• Records from a collection:

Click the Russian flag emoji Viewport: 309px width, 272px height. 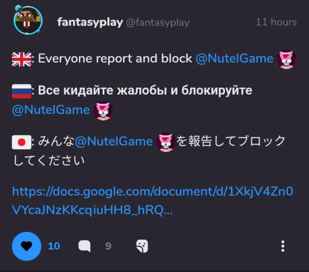[x=22, y=91]
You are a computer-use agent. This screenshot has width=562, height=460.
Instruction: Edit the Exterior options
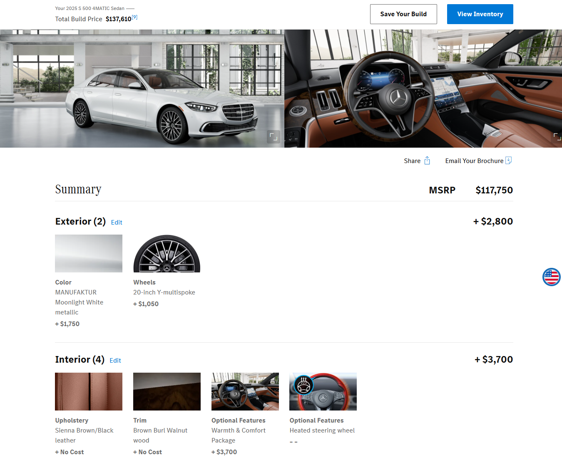117,223
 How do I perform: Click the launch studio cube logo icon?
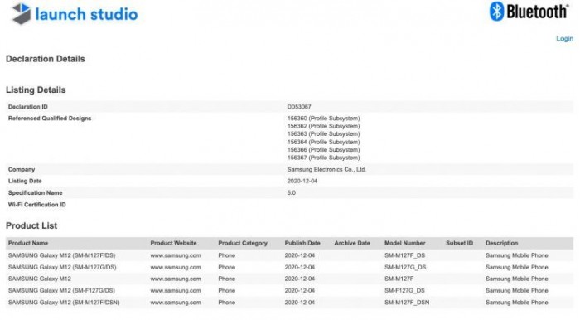coord(21,13)
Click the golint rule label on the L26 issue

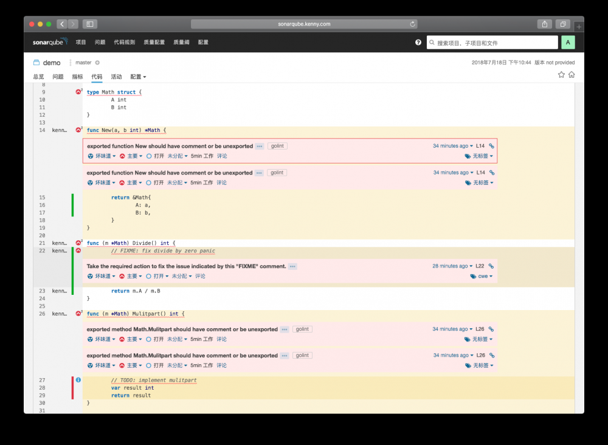(x=302, y=329)
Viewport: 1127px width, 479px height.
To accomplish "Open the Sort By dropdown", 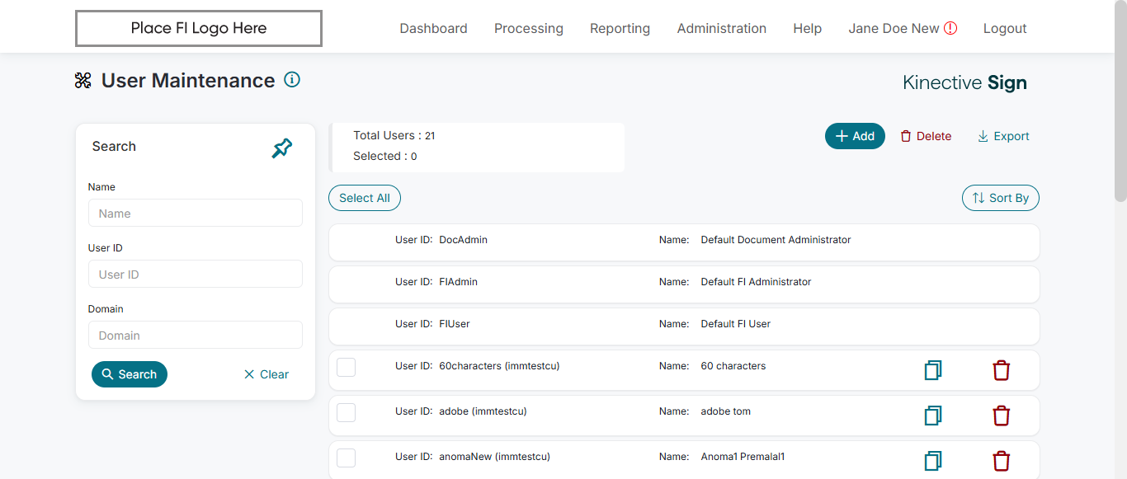I will [1000, 198].
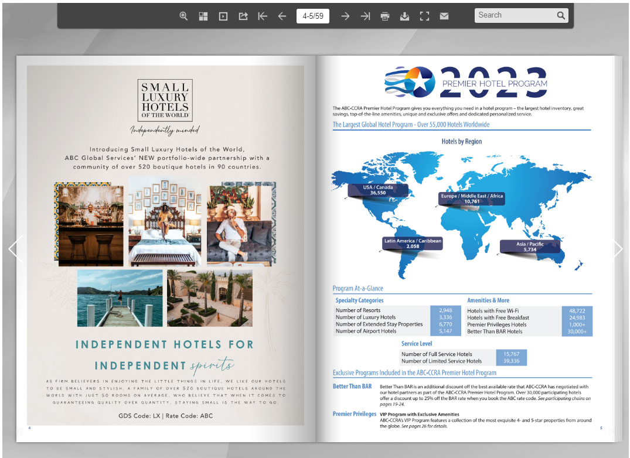Start the slideshow playback
The image size is (630, 458).
(223, 16)
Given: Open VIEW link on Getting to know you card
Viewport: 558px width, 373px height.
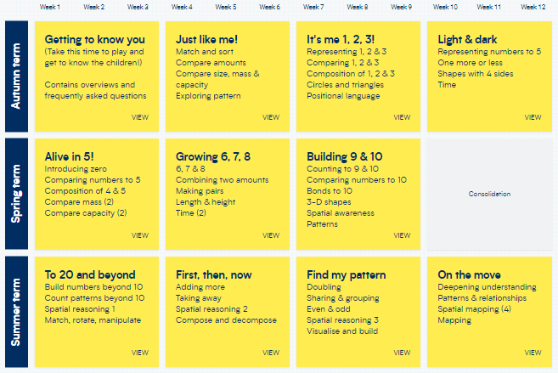Looking at the screenshot, I should [x=140, y=117].
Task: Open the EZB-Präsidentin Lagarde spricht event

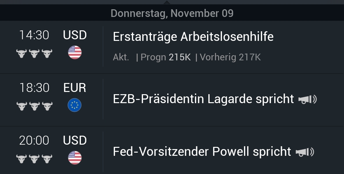Action: [203, 99]
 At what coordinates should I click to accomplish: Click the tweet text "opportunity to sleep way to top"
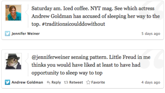pos(67,73)
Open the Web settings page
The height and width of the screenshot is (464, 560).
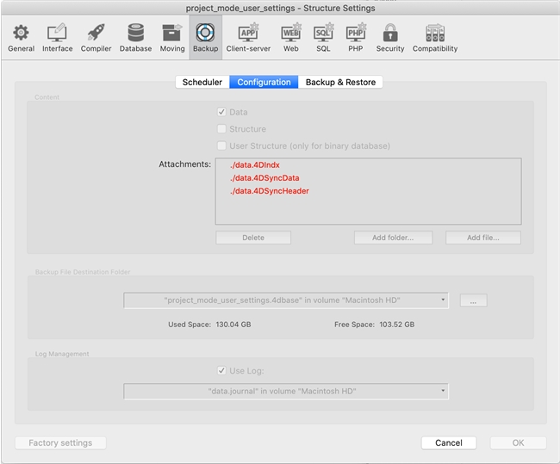[x=291, y=38]
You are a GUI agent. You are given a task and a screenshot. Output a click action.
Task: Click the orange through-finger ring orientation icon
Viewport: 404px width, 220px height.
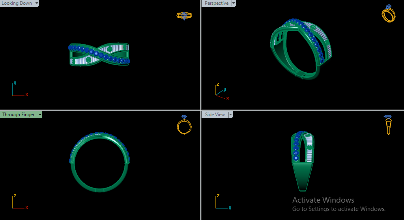184,125
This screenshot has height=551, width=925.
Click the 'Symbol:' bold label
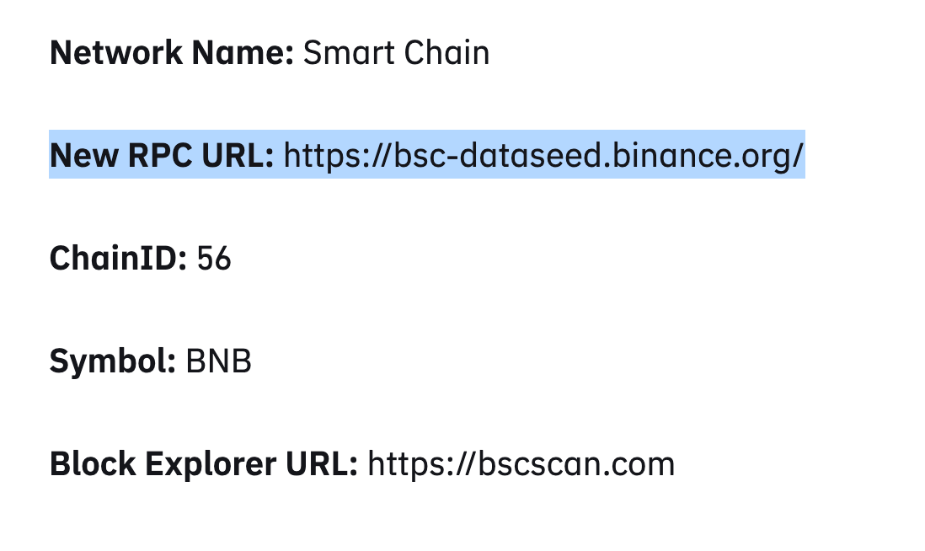(x=113, y=361)
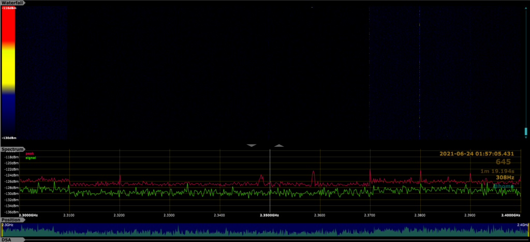530x242 pixels.
Task: Collapse the Spectrum panel header
Action: point(12,149)
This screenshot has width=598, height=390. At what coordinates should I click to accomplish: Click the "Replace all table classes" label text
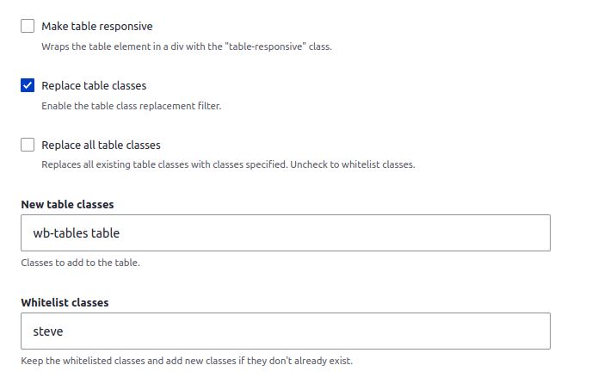point(101,145)
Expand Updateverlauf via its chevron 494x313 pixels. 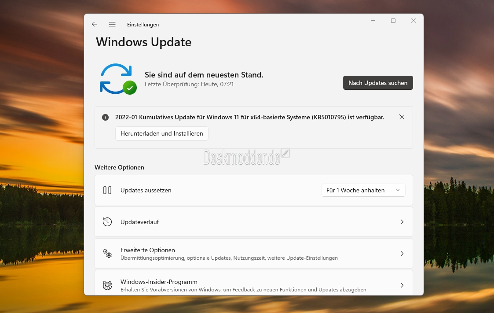coord(402,222)
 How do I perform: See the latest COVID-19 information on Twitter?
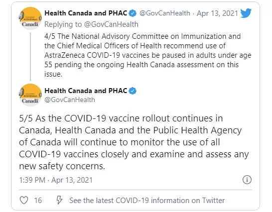click(147, 201)
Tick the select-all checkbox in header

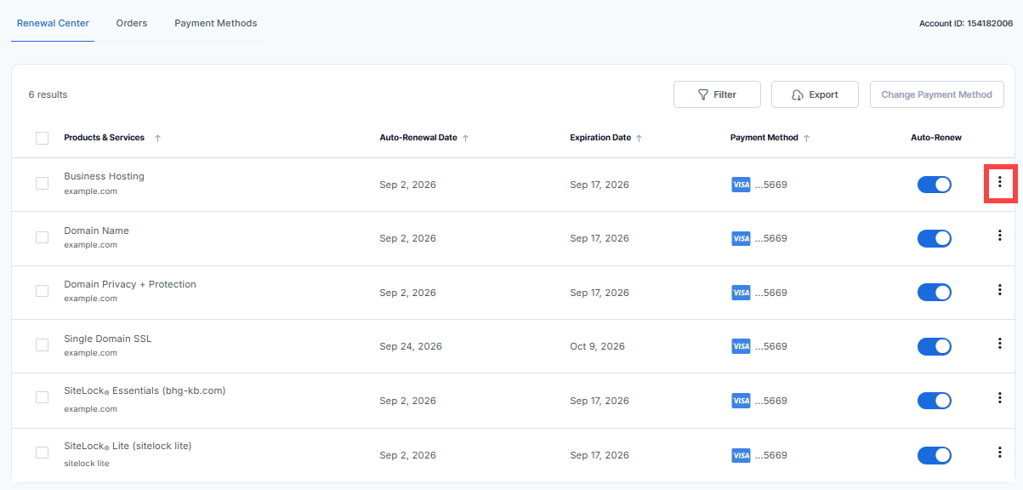(x=42, y=138)
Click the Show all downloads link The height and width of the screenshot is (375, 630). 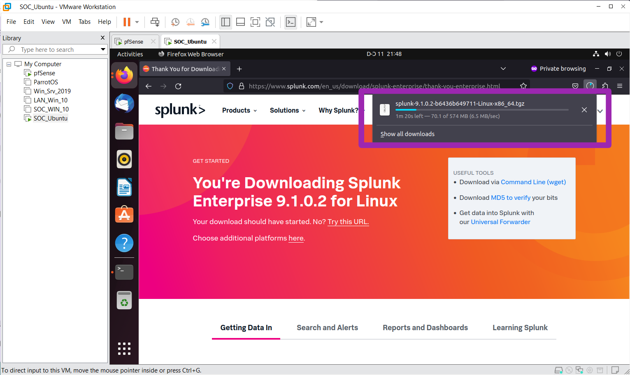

• Task item: Whenever a line in the records above contains the string "agent", copy that line.

• Answer area:
You are a computer-use agent. This screenshot has width=562, height=460.
You are a GUI agent. You are given a task and a screenshot. Output a click action.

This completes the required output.